September bows graciously, and invites them over to the wall. The rest of the crew steps aside.
“You know we won’t be able to show anyone these photos?” Kaiora asks through her smile. It’s fake, but only because she hates photos, not the company.
“One day, this will all be a matter of historical record,” September believes.
“What does one day mean when time travel is involved?” Omega poses.
September reaches down her shirt, and retrieves a metal necklace of some kind. She removes them from her neck, and ceremoniously dangles them between her and Yitro. “If you’re wearing this, nothing you do can be undone unless you want to leave the timeline fluid.” When Yitro reaches out to take the necklace, she pulls it back. “This is one of the most powerful tools in histories. It’s usually used as a weapon. I’m trusting you to use it wisely.”
“Where did you get something like that?” Kaiora asks.
After September lets Yitro take the necklace, she snaps one more photo, this time of only him and Olindse. “Aw, that’s a good one. Hashtag-best friends.”
“Who are you again?” Kaiora presses. She never chose to memorize the entire ship’s manifest, like Halan did in her position.
September ignores her, and addresses Omega. “Number 83, does that mean anything to you?”
“” Omega questions, confused.
“If you had your own number—one that uniquely defined you—what would it be?” September asks like a primary school teacher.
Omega frowns, and peers back at her with his face turned towards her flank.
September winks at him. “Happy hunting,” she says to the lot. She looks down at the preview screen on her camera, scrolls to a different image, and then disappears. Someone like that shouldn’t have been granted access to a teleporter, and anyway, they didn’t see her use one.

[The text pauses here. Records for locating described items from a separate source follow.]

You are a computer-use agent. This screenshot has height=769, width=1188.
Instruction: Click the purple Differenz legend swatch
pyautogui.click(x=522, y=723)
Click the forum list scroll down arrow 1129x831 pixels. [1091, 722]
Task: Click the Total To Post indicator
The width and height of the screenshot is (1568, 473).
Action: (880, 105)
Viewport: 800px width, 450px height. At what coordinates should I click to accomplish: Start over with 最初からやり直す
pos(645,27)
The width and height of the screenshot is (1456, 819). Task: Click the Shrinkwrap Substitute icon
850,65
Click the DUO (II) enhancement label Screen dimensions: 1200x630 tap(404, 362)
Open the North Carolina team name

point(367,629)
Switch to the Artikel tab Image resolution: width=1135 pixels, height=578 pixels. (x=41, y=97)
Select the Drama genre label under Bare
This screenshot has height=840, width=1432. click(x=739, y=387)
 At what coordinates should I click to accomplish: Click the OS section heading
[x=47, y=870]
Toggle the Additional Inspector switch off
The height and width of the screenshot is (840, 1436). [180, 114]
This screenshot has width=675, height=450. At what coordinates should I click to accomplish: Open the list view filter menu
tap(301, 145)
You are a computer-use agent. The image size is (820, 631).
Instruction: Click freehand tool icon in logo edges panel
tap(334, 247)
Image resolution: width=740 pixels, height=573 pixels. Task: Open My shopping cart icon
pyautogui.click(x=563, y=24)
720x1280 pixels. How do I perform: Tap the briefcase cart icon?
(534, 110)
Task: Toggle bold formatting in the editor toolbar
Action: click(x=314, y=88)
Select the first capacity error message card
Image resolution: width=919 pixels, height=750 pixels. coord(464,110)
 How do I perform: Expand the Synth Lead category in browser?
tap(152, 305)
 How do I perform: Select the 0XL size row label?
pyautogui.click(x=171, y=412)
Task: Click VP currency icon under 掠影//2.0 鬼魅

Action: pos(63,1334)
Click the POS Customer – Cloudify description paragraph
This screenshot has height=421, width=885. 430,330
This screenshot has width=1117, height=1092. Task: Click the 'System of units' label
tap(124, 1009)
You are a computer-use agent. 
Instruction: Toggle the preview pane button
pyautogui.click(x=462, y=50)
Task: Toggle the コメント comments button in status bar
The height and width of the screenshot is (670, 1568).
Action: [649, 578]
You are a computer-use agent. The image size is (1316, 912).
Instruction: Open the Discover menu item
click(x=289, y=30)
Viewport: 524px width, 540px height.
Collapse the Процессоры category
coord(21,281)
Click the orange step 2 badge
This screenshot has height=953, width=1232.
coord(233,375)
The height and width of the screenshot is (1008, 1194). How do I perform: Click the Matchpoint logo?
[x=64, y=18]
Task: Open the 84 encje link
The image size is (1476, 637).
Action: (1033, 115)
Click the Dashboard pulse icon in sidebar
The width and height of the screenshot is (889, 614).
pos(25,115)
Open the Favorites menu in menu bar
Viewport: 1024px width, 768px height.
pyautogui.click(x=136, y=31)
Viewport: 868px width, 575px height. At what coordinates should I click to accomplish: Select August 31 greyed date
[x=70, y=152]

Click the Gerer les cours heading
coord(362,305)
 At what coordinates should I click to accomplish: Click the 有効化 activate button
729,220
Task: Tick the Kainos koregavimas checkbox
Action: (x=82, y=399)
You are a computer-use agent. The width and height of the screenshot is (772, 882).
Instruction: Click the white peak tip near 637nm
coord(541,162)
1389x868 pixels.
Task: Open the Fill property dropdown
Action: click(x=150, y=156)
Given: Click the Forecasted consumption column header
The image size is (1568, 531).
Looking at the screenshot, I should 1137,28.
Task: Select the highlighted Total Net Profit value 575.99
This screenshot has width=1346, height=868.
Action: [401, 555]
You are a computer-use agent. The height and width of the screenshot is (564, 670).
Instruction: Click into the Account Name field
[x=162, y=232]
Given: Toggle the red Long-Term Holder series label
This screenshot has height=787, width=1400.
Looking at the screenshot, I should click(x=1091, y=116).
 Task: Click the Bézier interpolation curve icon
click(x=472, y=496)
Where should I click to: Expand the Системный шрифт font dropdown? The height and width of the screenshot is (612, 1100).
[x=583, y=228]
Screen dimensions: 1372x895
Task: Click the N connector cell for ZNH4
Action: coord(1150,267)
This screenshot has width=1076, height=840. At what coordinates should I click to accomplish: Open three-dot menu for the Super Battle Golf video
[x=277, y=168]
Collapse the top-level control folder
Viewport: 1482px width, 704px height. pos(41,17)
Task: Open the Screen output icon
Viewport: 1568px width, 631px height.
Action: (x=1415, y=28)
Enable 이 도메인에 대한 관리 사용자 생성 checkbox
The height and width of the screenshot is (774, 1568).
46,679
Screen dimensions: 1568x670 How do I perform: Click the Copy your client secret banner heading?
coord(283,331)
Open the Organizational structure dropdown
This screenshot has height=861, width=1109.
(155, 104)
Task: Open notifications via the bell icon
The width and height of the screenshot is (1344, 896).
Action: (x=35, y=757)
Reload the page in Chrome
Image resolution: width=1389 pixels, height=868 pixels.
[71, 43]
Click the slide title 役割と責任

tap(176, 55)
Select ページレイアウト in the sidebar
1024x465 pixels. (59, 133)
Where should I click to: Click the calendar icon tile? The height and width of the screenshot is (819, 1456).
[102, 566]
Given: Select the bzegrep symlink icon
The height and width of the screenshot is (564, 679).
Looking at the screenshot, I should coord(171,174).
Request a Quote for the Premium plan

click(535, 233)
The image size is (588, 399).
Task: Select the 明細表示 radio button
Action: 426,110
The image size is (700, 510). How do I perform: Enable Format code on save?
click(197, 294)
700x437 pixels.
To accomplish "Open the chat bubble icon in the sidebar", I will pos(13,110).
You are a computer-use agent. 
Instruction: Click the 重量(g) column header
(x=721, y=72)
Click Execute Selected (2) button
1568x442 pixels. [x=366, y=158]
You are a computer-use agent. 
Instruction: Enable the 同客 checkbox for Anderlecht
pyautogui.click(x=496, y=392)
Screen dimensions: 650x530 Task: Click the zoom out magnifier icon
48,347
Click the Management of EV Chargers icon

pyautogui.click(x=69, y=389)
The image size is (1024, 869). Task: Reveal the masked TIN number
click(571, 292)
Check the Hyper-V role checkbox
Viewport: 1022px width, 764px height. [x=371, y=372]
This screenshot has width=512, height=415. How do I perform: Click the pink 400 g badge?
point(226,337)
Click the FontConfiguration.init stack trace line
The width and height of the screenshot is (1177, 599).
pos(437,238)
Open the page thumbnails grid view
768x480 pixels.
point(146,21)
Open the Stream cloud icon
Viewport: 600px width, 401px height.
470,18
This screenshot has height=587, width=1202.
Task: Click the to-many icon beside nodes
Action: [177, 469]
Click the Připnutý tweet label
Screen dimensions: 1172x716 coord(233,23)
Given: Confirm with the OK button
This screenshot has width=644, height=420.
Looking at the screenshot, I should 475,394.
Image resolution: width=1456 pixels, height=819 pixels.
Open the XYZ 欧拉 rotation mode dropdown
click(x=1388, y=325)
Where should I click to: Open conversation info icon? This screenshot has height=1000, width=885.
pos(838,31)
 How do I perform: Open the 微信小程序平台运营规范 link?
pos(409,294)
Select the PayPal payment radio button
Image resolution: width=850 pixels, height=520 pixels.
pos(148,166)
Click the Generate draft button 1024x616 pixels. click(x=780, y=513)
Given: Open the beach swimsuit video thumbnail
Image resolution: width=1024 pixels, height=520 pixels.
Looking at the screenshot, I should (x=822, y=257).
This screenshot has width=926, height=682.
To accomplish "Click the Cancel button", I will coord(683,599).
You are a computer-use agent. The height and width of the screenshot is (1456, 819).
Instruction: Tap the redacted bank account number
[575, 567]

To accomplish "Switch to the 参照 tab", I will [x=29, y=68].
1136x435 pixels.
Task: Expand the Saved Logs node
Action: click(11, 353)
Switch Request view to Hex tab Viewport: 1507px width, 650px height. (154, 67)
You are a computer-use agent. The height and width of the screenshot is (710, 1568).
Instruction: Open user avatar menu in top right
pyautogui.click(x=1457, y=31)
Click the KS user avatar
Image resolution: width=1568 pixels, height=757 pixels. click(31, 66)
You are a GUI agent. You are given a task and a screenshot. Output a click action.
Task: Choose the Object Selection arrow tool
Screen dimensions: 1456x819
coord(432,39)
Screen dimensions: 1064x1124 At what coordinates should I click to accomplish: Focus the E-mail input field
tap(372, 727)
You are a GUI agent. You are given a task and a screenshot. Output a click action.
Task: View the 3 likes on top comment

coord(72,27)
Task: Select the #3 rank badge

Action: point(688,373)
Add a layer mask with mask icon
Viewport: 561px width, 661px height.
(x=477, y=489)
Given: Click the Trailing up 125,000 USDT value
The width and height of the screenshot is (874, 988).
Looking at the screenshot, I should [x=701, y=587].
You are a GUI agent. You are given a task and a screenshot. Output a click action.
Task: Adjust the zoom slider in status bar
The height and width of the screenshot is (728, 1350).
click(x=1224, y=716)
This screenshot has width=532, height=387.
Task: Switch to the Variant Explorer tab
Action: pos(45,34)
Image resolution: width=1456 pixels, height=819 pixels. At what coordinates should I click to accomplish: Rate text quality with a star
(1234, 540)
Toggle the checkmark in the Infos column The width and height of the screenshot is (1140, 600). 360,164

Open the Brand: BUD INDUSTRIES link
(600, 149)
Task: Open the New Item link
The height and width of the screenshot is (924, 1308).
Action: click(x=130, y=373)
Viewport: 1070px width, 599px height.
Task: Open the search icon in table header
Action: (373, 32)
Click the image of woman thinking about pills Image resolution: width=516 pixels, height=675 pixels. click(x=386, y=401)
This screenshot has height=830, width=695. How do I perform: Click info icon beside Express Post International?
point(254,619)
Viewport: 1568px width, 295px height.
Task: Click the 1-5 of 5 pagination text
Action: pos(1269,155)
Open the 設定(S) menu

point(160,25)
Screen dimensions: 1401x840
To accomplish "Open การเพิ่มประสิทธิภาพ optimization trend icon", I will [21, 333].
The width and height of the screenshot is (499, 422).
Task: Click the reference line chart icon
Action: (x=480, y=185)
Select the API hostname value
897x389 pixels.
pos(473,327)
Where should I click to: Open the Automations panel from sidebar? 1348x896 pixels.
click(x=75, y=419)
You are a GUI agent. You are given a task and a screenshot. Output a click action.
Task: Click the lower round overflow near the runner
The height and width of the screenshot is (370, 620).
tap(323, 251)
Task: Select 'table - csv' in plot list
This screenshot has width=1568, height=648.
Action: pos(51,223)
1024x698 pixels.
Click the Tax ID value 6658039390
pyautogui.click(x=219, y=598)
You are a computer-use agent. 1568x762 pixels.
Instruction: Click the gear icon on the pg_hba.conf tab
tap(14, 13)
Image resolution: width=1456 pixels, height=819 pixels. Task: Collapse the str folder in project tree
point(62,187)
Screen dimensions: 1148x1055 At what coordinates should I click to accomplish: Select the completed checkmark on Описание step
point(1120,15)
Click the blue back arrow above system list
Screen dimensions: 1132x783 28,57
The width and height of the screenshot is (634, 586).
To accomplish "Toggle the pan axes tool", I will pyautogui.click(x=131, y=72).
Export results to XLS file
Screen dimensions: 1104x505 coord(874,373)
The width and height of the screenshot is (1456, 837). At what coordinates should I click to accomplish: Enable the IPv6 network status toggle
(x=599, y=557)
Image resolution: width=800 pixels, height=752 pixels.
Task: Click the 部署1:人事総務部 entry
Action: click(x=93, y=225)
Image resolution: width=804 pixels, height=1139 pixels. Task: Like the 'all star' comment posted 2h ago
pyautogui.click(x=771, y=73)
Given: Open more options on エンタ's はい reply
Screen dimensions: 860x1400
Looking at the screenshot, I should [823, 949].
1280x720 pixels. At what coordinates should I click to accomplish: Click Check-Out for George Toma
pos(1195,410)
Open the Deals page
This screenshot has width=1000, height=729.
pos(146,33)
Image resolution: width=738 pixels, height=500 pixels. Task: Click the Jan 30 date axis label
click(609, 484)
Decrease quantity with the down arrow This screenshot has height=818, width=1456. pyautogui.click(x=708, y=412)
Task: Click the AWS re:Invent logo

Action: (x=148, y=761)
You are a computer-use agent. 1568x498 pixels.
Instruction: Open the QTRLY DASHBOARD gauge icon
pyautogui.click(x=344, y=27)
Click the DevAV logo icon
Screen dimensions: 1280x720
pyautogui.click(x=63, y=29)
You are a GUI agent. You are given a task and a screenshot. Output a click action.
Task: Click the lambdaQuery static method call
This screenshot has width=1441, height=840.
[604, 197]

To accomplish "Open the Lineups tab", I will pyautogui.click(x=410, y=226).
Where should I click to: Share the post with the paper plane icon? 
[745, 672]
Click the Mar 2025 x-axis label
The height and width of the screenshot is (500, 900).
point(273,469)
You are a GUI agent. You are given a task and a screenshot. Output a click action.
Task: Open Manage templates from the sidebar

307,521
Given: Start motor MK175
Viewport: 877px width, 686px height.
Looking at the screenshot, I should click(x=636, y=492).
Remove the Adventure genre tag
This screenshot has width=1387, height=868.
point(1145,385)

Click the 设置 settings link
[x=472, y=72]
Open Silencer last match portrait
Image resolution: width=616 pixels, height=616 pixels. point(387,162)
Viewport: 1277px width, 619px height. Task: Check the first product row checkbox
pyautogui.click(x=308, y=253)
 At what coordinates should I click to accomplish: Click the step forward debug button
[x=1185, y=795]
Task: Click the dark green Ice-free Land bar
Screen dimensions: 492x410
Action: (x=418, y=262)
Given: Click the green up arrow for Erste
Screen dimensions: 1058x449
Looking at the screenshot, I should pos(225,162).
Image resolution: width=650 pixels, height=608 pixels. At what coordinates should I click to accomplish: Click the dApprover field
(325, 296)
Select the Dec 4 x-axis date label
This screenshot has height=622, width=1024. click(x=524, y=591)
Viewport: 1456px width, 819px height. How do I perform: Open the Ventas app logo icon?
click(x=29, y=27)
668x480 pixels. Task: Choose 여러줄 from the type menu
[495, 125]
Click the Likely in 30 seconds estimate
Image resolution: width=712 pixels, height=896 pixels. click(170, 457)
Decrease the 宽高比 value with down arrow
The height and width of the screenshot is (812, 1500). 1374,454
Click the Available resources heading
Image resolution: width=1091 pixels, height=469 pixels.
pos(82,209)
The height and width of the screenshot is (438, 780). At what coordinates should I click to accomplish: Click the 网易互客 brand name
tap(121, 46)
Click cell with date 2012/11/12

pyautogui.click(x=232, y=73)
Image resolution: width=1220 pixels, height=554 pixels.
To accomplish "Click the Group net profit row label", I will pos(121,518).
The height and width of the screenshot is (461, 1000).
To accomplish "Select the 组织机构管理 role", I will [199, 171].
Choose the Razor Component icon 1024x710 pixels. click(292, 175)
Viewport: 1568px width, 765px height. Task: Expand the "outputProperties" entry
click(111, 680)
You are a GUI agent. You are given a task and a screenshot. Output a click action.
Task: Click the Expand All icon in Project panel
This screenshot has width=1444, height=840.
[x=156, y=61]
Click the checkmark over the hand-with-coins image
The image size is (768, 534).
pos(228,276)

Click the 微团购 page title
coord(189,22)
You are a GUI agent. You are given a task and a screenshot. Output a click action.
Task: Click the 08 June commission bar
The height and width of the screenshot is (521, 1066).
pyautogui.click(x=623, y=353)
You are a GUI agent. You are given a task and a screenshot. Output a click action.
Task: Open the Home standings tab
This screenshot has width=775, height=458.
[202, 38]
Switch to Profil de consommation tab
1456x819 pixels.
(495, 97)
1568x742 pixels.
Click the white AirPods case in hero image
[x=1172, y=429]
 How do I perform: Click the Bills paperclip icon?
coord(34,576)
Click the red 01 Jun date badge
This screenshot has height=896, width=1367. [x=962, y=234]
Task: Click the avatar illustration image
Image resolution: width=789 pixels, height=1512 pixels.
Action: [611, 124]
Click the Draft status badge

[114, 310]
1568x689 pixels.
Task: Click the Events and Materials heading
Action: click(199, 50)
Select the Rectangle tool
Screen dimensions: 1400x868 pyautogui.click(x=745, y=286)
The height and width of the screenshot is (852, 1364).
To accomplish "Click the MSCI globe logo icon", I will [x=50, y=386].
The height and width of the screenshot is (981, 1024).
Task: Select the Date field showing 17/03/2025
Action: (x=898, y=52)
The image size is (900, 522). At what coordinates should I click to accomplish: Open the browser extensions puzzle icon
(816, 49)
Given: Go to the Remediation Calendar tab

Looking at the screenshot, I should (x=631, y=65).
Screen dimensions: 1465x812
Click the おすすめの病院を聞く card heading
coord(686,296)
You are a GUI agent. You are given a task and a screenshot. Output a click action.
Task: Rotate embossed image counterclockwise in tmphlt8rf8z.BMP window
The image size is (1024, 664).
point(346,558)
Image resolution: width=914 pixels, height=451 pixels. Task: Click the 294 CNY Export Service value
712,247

“I think I know who that was,” Valencia reveals without elaborating.
“Have you given any thought to what you might want to do?” Yitro asks Olindse, shaking off the strange conversation with the stranger, and tucking the necklace into his uniform.
“Yeah, I believe I have an idea,” Olindse answers.
“What is it?”
“I think I’ll call it...reintegration.”
Yitro smiles like he knows what she means by this. He may indeed.
After some salutes and farewells, the tangent crew enters the Perran Thatch Detachment Ship, and launches into their secret mission.
“What is this about reintegration?” Captain Leithe asks Olindse.
“It’s something that I’ve just come up with today,” Olindse answers. “Let me work on it in private, and then I’ll get back to you before I actually do anything.”
“Sounds reasonable,” Kaiora says, sitting back down in her seat. “Plot a course to Extremus. And...engage,” she orders the bridge crew.
They all look over at her, very confused. “Sir?” one of them asks.
“I’m kidding,” she defends. “Just keep going forward...and try to lighten up.”